The seemingly unlikely combination of violin and marimba emerged in the last 15 years of the twentieth century as one of the most intriguing of chamber formations. It was a pair of outstanding players, violinist Sharan Leventhal and marimbist Nancy Zeltsman, forming a permanent duo called Marimolin, who sparked the birth of this chamber medium; over 150 works were composed for them in the first seven years of their annual composition competition after the founding of the duo.
Steven L. Scher wrote Brechtstimme just three years after Marimolin's founding, in 1988. But his mastery of diverse chamber groups, which is obvious from the outstandingly idiomatic writing for both instruments and the fine way the music "sounds" itself to the ears of the audience, was nurtured by his own project, the NuClassix composers' consortium, which he founded in 1983. He has written for many sorts of ensembles, including jazz and rock groups.
The title of the work is a reference to German dramatist Bertolt Brecht. Scher puts forward a quotation from a critical commentary on Brecht by Thomas Hess to explain his aims, referring to the modern artist as "...surrounded by chaos, by social events over which he has no control...."

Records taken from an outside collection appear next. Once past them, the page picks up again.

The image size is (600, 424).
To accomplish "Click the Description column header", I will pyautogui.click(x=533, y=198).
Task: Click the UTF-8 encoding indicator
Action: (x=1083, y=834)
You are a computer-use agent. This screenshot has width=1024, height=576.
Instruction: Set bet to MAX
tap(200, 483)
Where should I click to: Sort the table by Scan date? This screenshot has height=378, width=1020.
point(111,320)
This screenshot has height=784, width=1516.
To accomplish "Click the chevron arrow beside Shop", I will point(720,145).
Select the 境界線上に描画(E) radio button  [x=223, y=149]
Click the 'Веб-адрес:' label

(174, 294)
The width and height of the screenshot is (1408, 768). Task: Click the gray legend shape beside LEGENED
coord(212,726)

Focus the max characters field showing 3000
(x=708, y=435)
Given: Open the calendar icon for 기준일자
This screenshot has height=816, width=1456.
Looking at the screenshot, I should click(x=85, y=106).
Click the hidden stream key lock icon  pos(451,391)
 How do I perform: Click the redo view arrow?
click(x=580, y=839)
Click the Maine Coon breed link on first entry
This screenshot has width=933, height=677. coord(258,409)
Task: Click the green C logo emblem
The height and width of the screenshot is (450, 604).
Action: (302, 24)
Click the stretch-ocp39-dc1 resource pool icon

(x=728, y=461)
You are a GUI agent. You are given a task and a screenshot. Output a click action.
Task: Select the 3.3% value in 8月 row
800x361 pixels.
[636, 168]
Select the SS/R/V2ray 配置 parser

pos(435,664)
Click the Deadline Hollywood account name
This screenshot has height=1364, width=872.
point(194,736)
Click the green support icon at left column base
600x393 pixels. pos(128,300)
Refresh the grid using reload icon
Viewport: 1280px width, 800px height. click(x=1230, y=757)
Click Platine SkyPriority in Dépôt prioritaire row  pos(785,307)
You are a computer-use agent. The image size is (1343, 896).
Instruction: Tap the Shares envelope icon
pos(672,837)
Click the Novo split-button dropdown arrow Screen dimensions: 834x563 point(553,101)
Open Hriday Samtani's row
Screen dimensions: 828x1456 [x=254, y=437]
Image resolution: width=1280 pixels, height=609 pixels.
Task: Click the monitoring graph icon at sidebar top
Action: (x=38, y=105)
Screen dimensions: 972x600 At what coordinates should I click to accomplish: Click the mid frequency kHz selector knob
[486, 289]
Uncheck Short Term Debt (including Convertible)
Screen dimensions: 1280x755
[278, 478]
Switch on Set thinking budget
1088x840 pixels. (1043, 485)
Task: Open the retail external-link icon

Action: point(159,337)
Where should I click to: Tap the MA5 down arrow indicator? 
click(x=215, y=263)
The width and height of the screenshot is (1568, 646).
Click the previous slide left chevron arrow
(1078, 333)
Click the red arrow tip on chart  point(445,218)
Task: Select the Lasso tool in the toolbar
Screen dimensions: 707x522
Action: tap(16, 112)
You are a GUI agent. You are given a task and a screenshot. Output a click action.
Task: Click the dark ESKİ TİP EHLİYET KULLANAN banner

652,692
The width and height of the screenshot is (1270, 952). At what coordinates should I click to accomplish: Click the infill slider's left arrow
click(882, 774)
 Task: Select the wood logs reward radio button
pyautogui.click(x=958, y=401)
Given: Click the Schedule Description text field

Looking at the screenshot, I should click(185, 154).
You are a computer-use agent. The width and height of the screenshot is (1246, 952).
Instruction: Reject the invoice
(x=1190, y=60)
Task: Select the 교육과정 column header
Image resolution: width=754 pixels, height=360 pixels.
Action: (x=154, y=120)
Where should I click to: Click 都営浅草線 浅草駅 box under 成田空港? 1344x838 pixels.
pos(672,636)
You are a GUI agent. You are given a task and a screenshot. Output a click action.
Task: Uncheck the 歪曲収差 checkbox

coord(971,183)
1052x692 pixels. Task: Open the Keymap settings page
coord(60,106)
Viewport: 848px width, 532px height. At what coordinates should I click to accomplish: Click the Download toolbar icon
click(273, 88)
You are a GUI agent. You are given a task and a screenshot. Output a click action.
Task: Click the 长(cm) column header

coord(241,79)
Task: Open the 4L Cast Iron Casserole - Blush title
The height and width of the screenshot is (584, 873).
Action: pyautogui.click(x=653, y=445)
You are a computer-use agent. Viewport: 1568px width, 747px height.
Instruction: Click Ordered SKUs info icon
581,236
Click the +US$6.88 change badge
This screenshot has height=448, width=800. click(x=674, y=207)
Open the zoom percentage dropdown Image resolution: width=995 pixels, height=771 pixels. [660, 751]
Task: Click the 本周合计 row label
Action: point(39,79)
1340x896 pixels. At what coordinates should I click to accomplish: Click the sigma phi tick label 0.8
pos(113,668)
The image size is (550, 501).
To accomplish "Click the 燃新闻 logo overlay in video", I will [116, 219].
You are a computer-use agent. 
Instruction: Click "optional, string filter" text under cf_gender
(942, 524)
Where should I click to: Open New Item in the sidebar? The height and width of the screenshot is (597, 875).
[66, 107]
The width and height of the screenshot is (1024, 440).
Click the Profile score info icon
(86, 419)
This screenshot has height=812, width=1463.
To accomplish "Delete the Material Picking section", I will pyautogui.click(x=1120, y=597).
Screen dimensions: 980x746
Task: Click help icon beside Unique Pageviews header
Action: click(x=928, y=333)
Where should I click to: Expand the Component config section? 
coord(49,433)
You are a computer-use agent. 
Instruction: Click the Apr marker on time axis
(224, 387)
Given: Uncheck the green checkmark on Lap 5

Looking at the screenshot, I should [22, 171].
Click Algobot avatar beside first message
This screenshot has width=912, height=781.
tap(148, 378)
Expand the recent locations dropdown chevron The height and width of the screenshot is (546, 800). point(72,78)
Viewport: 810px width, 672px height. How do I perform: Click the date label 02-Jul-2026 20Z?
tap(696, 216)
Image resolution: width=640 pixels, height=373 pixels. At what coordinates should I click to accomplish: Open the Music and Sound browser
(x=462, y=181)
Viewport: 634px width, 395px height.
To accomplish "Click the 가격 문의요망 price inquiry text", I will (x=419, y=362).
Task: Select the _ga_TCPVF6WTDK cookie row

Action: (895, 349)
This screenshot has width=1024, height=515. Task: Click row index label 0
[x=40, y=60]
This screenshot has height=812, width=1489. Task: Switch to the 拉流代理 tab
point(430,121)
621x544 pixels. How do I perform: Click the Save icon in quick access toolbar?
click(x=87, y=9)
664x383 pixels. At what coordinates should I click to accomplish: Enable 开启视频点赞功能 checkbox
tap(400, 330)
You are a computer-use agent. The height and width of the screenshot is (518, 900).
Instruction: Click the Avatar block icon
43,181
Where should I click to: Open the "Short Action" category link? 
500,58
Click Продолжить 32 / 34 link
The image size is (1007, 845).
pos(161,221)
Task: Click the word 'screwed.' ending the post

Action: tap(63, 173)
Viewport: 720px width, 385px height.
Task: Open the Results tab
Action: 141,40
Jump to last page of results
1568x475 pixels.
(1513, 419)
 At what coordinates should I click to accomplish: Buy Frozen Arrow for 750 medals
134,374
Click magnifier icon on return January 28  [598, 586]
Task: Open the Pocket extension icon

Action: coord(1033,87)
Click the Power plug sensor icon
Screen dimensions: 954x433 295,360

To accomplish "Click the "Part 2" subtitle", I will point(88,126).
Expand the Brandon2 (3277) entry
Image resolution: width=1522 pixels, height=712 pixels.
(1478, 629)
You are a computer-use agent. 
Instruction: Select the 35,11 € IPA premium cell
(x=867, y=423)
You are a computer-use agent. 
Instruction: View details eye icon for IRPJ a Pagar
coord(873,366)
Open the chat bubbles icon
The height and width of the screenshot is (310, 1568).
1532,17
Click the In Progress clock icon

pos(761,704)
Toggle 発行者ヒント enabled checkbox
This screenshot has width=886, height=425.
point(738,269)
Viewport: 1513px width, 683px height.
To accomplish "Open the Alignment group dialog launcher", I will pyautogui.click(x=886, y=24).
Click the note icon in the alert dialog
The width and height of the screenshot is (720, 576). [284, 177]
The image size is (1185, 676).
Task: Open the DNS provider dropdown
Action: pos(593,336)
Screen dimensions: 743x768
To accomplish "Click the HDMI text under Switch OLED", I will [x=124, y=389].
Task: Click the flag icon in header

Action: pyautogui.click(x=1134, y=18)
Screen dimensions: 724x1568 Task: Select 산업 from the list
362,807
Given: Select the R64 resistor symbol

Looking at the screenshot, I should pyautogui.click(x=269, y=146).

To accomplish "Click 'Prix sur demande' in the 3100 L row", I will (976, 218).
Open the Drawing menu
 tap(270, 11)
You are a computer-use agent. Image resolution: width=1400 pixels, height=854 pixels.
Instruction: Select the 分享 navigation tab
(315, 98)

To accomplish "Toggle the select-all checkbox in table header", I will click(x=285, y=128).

Despite the seeming hopelessness of this idea, Brechtstimme is in reality a bright and optimistic work. Although there are moments where the marimba sustains tones via its capability to let the player to "roll" the soft mallets on the instrument's sound blocks, mostly the work exploits the short decay time of its notes, generating crisp melodic-rhythmic cells. The violin cooperates, using short bow strokes and pizzicato, mostly, to create a blend with the mellow percussion instrument.
The music is tonal, dance-like, and attractive, in a beguiling five-minute work that will surprise those new to this form of instrumental duo with how well the two instruments blend.